By Steve Tepper, CFP®, MBA
To the surprise of nobody, fraud did not let up in 2018. The Federal Trade Commission (FTC) received about 1.4 million fraud reports over the year. About 350,000 of those cases resulted in losses, for a total of $1.47 billion. That’s a 38% increase over 2017.
While senior fraud continues to be a problem, criminals respected no age limits. People under 30 reported nearly 100,000 fraud losses, compared with about 125,000 for people over age 70. But as you might expect, when seniors did lose money, it was more than the average loss suffered by a younger person ($751 vs. $400).
Imposter scams, debt collection, and good old identity theft topped the list of most common fraud schemes. Scammers’ preferred method of payment remained the wire transfer, but gift cards and reload cards spiked in popularity over the year.

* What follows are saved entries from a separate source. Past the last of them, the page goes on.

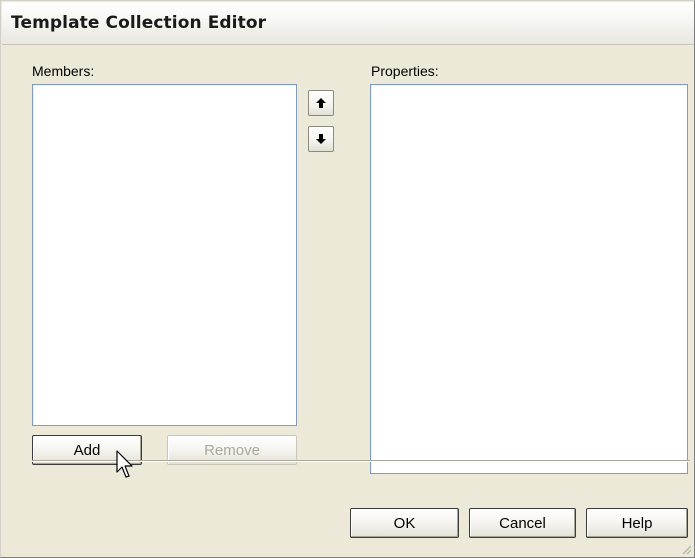 The width and height of the screenshot is (695, 558). What do you see at coordinates (348, 24) in the screenshot?
I see `title-bar: Template Collection Editor` at bounding box center [348, 24].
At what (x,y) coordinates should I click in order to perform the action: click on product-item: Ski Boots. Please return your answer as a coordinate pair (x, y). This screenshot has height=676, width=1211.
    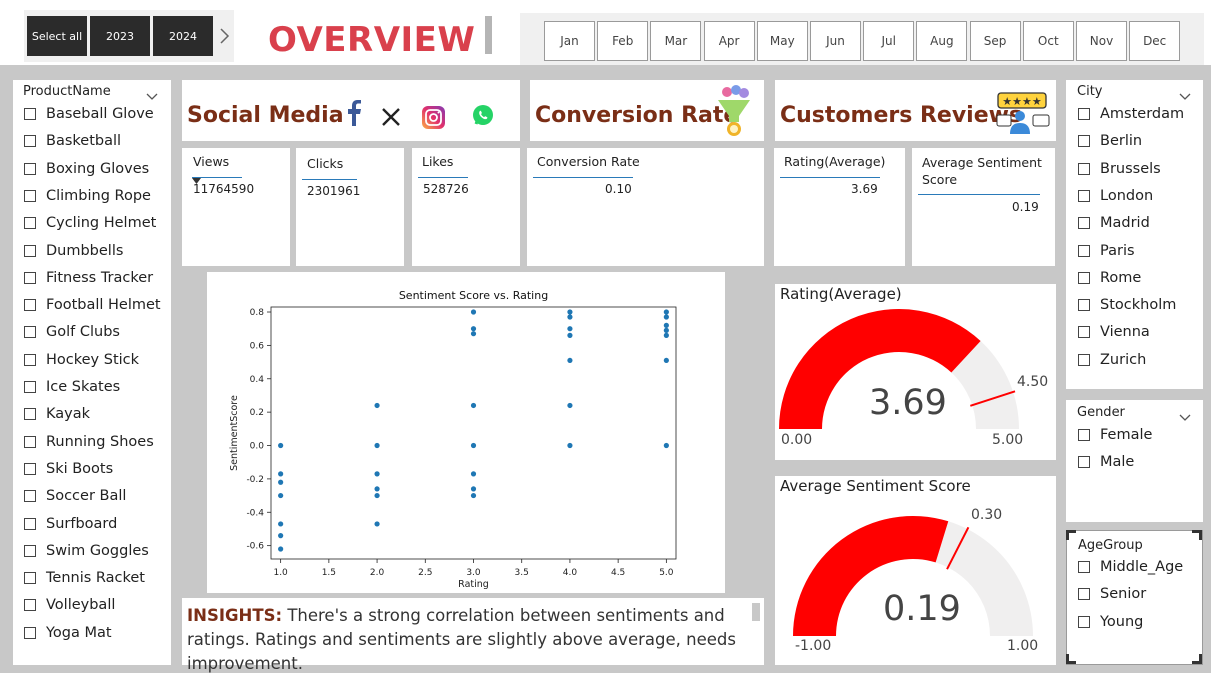
    Looking at the image, I should click on (68, 469).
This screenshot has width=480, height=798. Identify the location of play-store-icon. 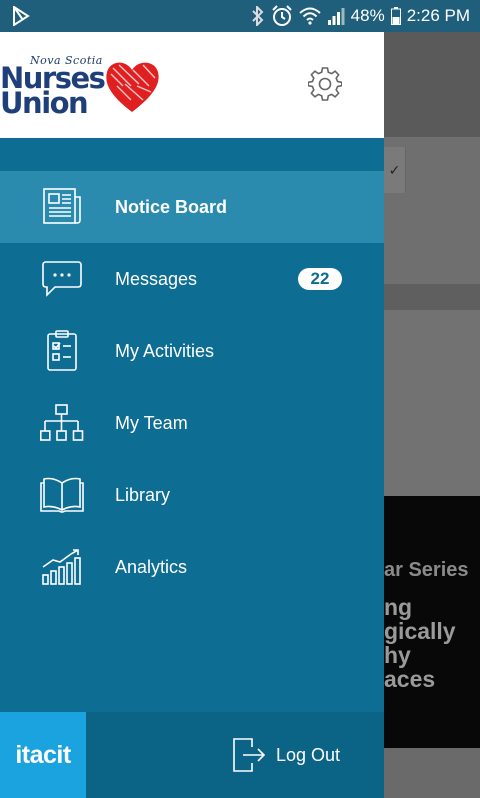
(21, 16).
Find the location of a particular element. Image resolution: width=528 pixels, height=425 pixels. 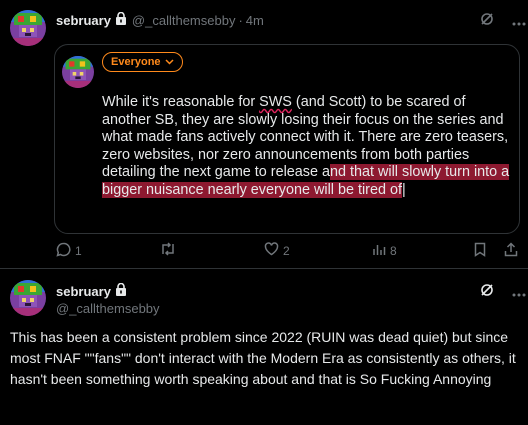

views-count: 8 is located at coordinates (394, 250).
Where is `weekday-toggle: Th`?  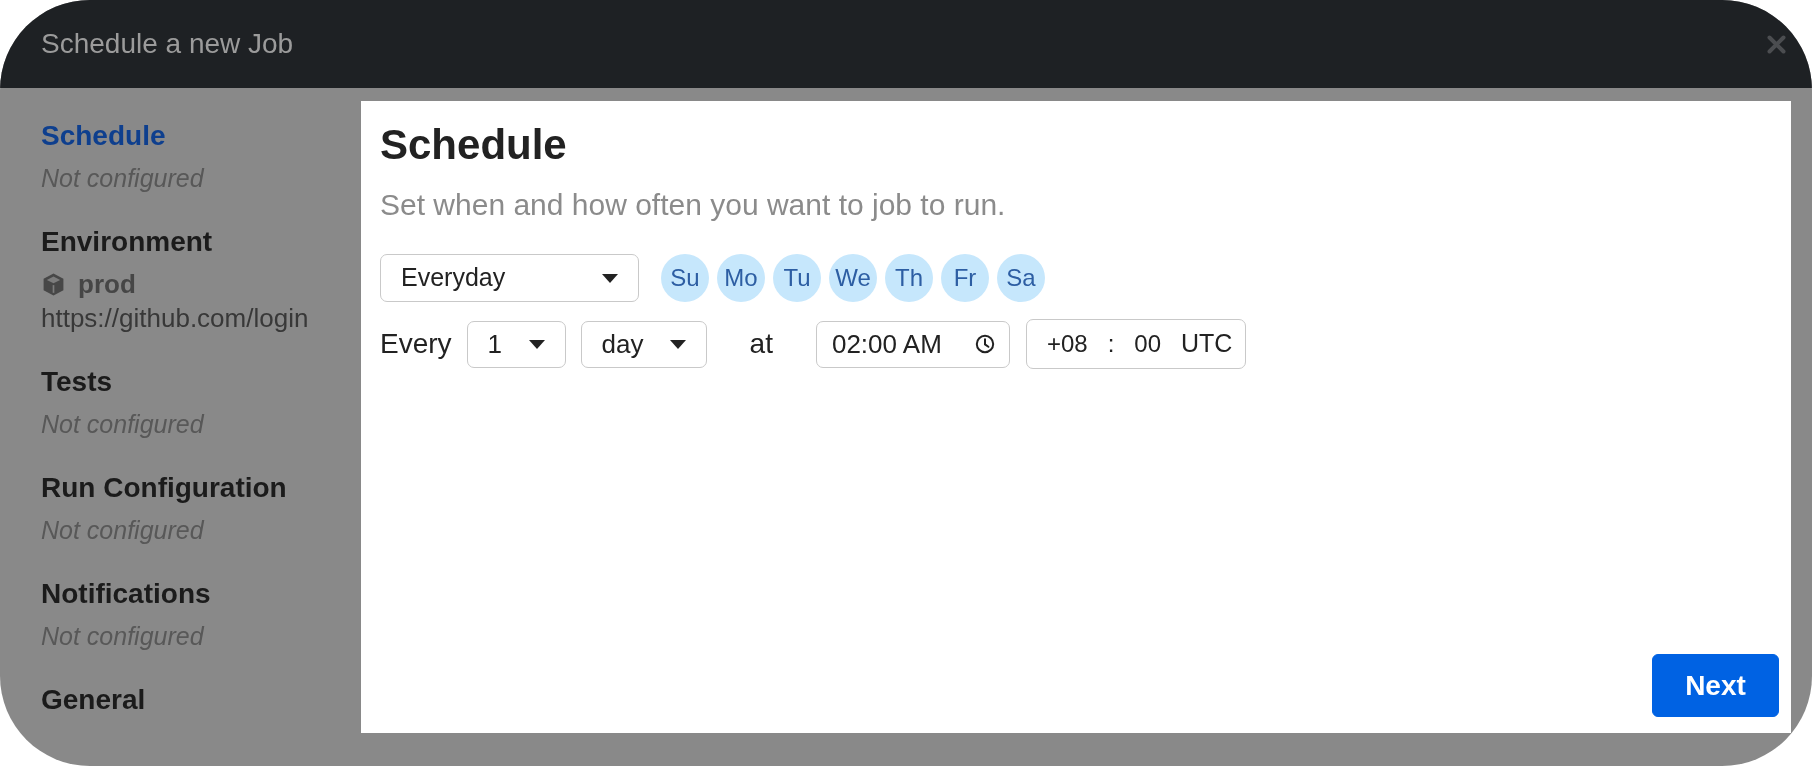
weekday-toggle: Th is located at coordinates (909, 278).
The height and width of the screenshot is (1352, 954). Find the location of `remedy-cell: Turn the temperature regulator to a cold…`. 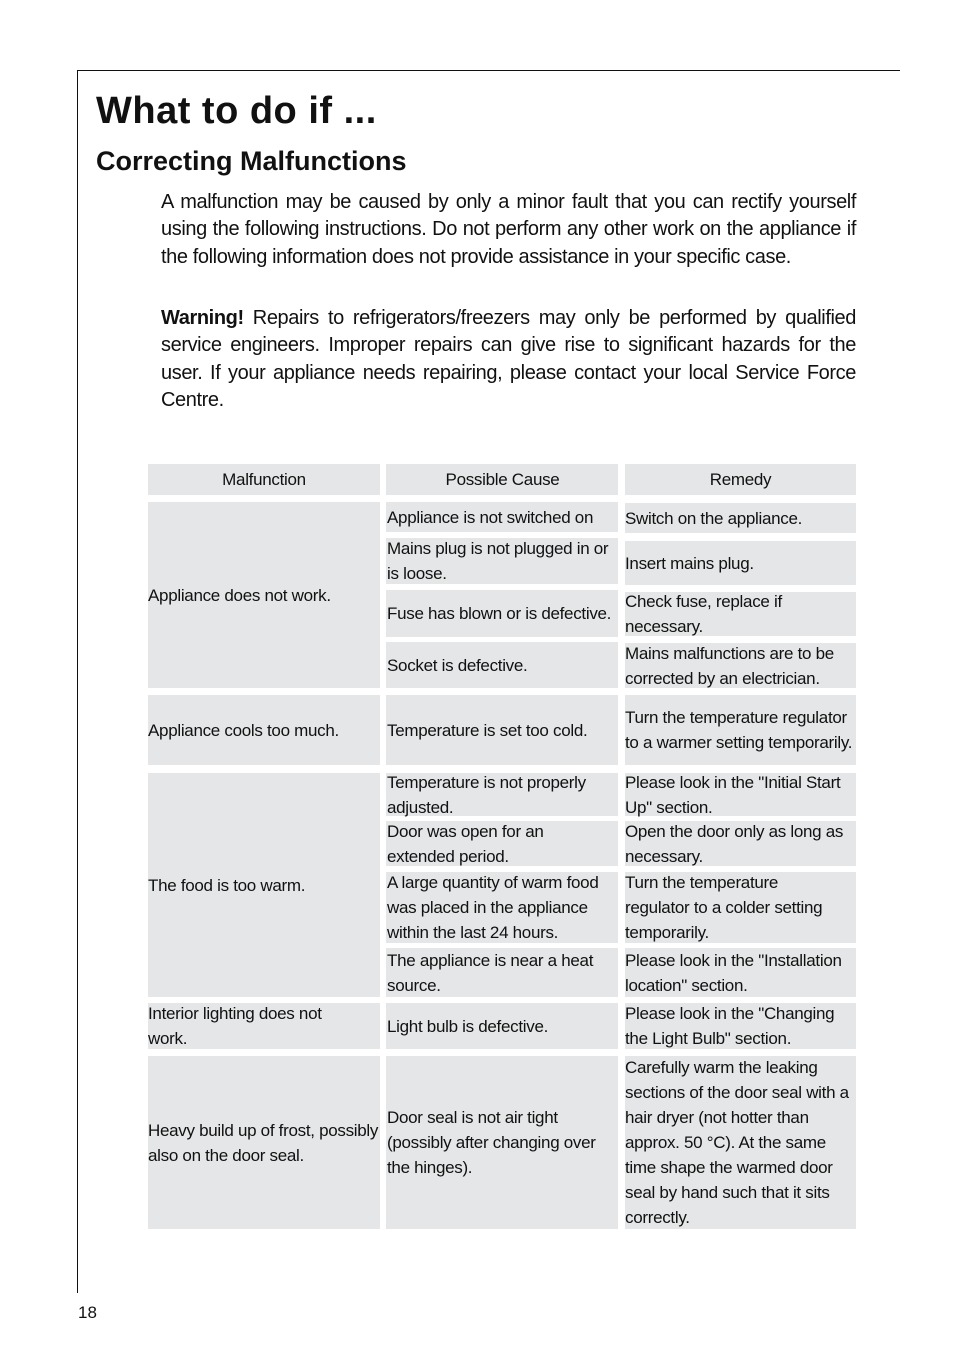

remedy-cell: Turn the temperature regulator to a cold… is located at coordinates (740, 908).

On the good-news front, tax-related identity theft (filing fake returns using a stolen Social Security number) fell 38% last year. But credit card fraud on new accounts rose 24%. Opening a new credit card with someone else’s information was the most popular form of identity theft in 2018.

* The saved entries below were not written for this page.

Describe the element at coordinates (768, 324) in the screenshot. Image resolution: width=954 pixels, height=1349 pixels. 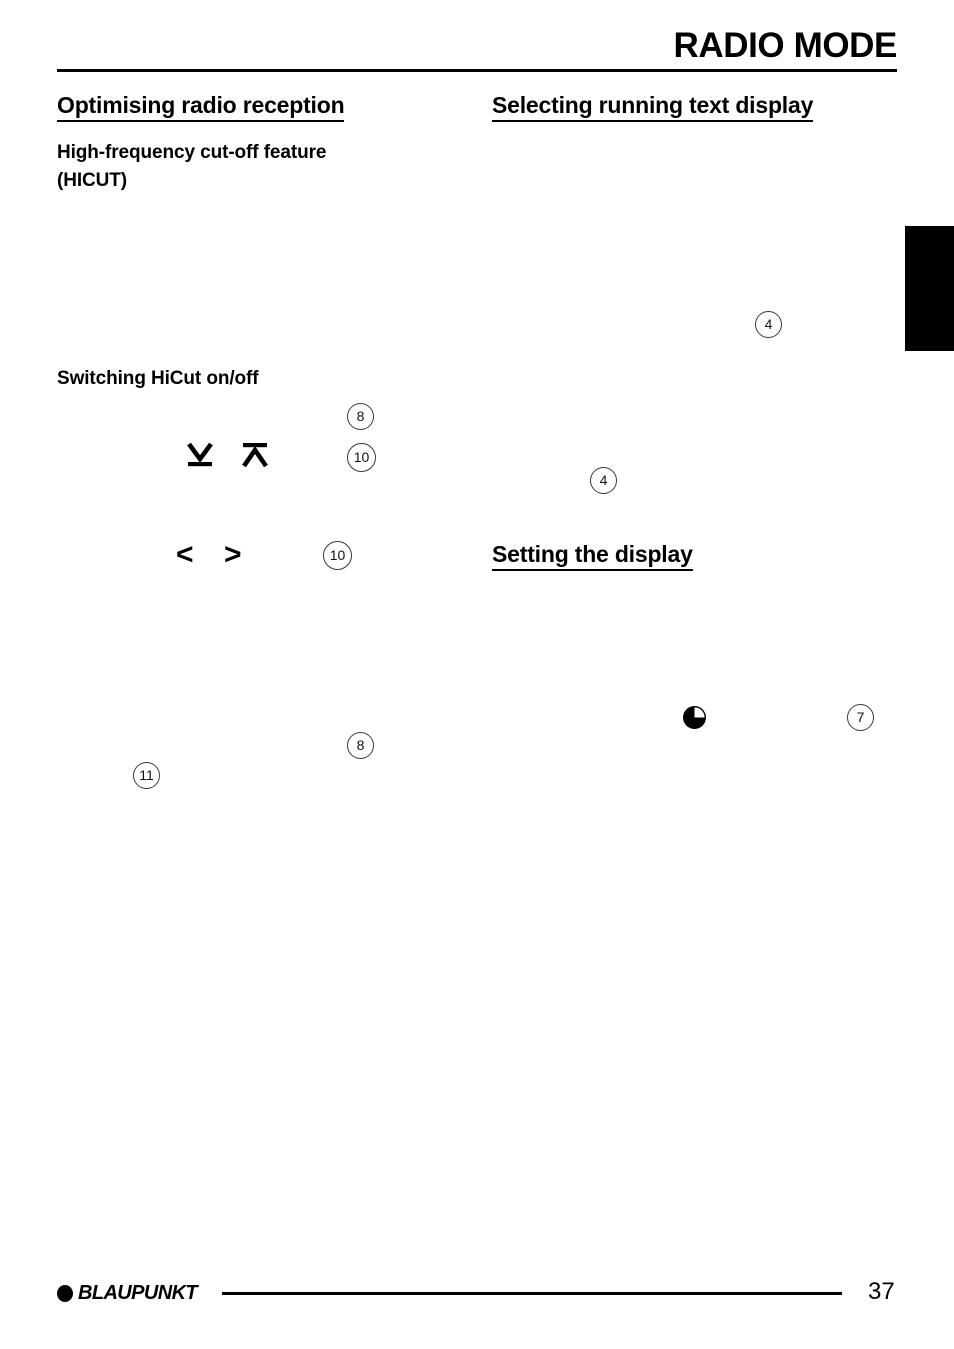
I see `callout-marker-4: 4` at that location.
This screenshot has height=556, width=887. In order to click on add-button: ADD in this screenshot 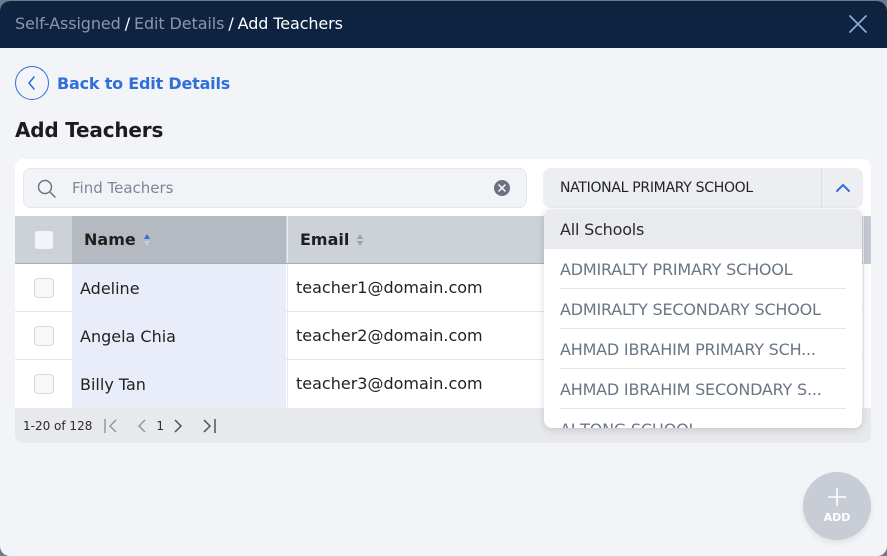, I will do `click(837, 506)`.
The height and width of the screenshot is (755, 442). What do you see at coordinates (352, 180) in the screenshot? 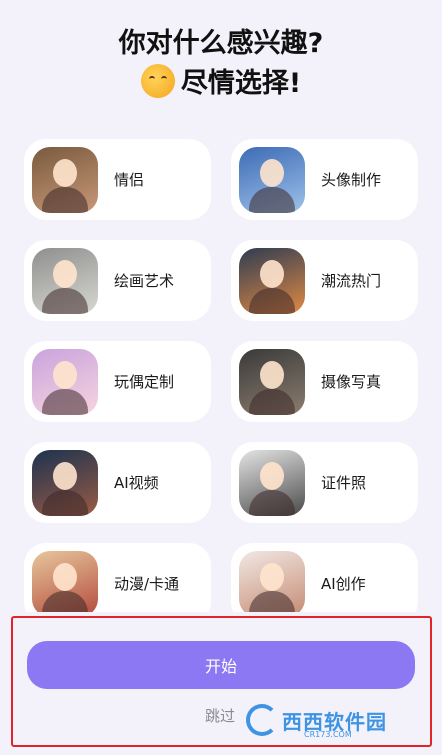
I see `interest-label: 头像制作` at bounding box center [352, 180].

Not surprisingly, Florida was a fertile ground for all types of fraud. The Sunshine State ranked #1 for fraud reports per capita, and it trailed only Georgia, Nevada, and California for identity theft.
Regardless of your age, caution and diligence remain critical when conducting business over the phone or electronically. If you are the victim of fraud or suspect that someone is committing fraud, report it to http:///www.ftc.gov/complaint.
The Top Frauds of 2018 by Paul Witt, Supervisory Data Analyst, Federal Trade Commission, February 28, 2019.